Rebuilding fashion: Call in the architects


Chris Moore/Karl Prouse Salvatore Ferragamo

MILAN: Geometric lines, a firm silhouette and buttresses in swoops in cloth - there is a sense that fashion is being rebuilt for a new era.

This is the moment to call in the architects, rather than the decorators. The powerful Milan collections for winter 2009 are from designers who can keep everything clean and clear.

And that has helped Salvatore Ferragamo, where the designer Cristina Ortiz has always liked large, architectural gestures to create a clothing image for this house built on a foundation of shoes.

This collection of tailored coats and short jackets with cropped pants - the better to view the footwear - was calmed down from bold to beautiful. The clothes looked classy and right for now, always with thoughtful design details to illuminate classics, as in cape shoulders, swelling sleeves and even elbow-length gloves to give a feeling of class.

The only decoration was a rose, built into a glove or a neckline, except for the shoes themselves, where intricate fretted work produced leather lace that, in its decorative effect, offset the clean lines of the clothes.

You have to wonder why this elegant outing of desirable fashion, from tailoring to knits, had to end with evening gowns - especially when Ortiz went back to her passion for displaying the body, using sheer fabrics that seem so over. But from the purple color worked into neutrals to the well-chosen proportions, this was collection that put Ferragamo fashion in just the right place.

Etro Fall 2009, Davide Maestri
Veronica Etro was faced with a challenge: How can a house known for intensely decorated fabrics and ethnic wanderings along a hippie trail seem relevant for now? The designer rose to the challenge by literally caging in the excess. Taking a Byzantine theme, which embraced the shiny, gilded fabrics that are the new season's hit, Etro created a lattice of metallic beading that gave a strict, linear structure to the embellished dresses. And where once there were floating hippie de luxe dresses, this show opened with tailoring and with tops and skirts for ordinary daywear.

Trained at Central Saint Martin's in London, Etro produced exemplary work on the theme, which never overwhelmed and was deftly blended with the house's more familiar paisley patterns. It was a fine example of moving a line forward without losing its identity.

As a designer of romantic fashion school, Antonio Marras made an intelligent turn toward the classic, founding his art-inspired collection on a strict grid.
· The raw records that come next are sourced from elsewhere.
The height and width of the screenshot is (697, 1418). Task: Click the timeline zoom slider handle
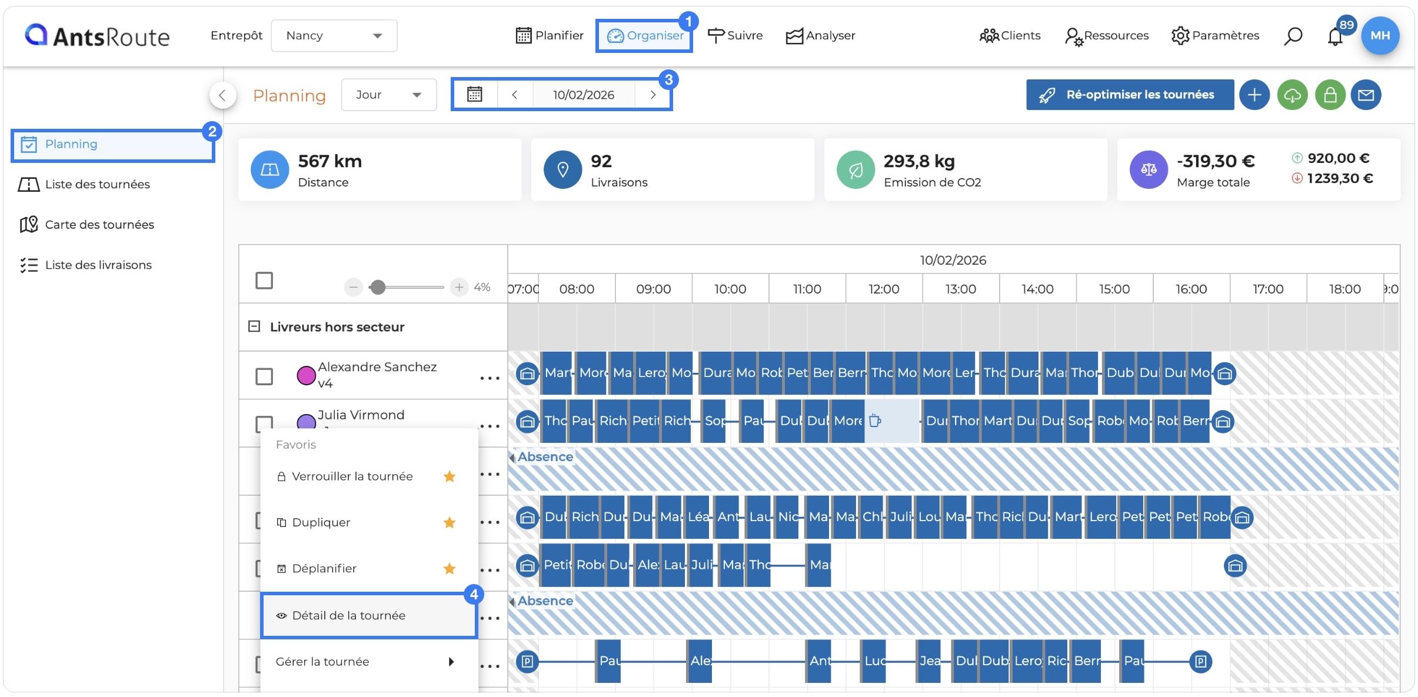[378, 287]
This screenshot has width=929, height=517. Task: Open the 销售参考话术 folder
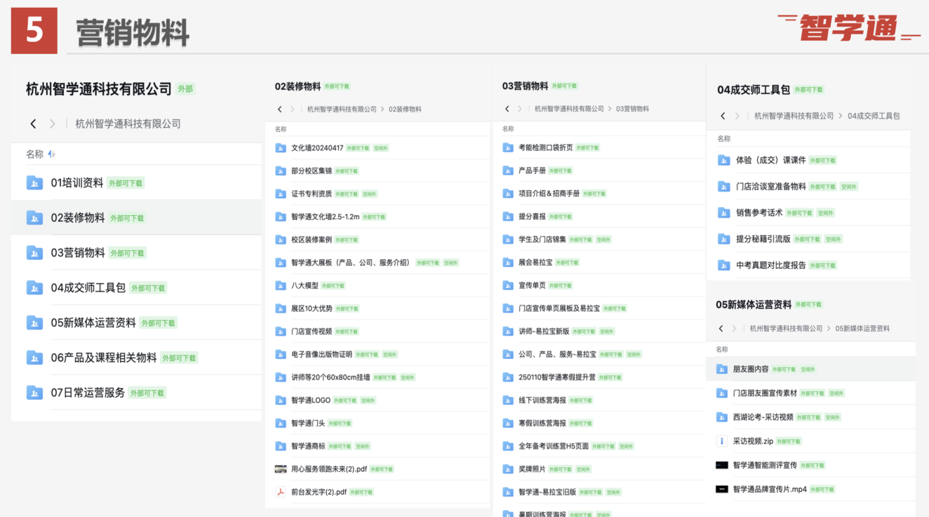pyautogui.click(x=759, y=213)
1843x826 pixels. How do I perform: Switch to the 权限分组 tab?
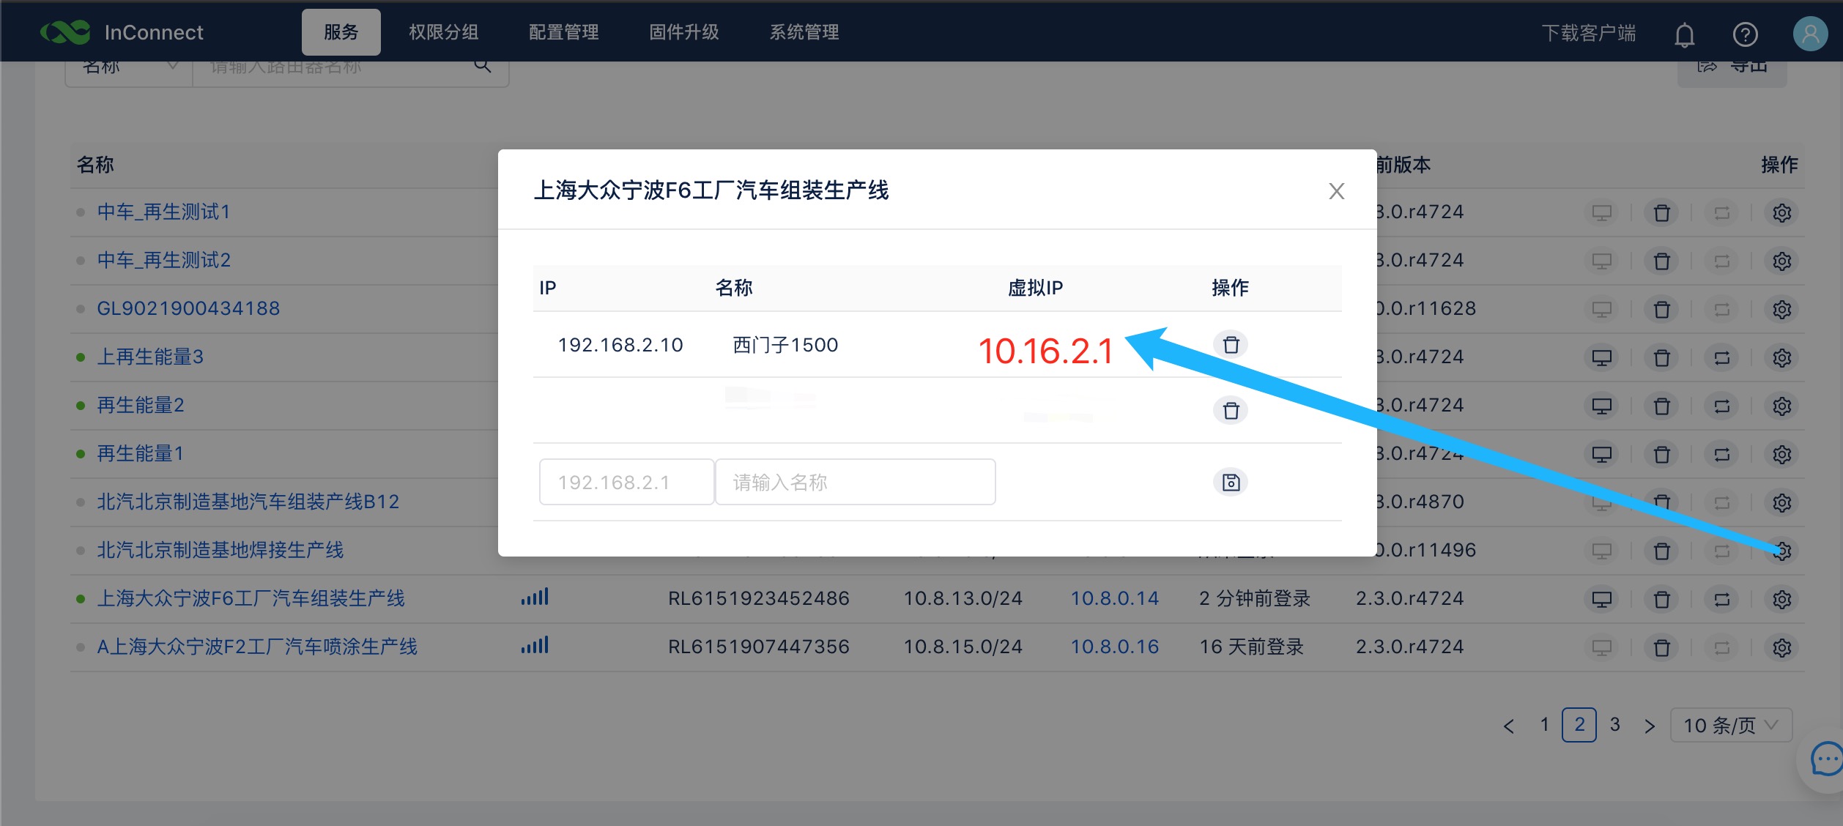[x=443, y=31]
The designer listed his inspiration as "Picasso and the Masters," the subject of a recent Paris exhibition, but it was the Cubist floor pattern and the wooden closets as the backdrop that instilled the instant message.

So instead of the rich vein of velvet Victoriana that Marras has mined previously, here was a postwar scenario - the Spanish Civil War perhaps - where the models wore pinstripe and khaki tailoring but tinged with embellishment. It seemed almost as if these women had brightened up their drab outfits with their own imagination: embroidery and appliqué. The result was a fine collection, showing Marras as strong and individual as ever but not oblivious to a changing world.

It is a mystery how Tommaso Aquilano and Roberto Raimondi were able to stage their own carefully crafted show for the Aquilano.Raimondi label, as well as Gianfranco Ferré, where the brand is in financial turmoil.

The two must have worked extremely hard to get both collections together. But maybe they need to draw back at this point and decide what is their USP, or unique selling point. Is it the fact that they make rich clothes that are at the same time young and fresh? Or could it be that they have a spirited way with the back view, so that almost every exit has a drape or an origami fold?

In a nutshell, these talented designers need to decide if they want to be decorators or architects of a fresh, upscale Italian look.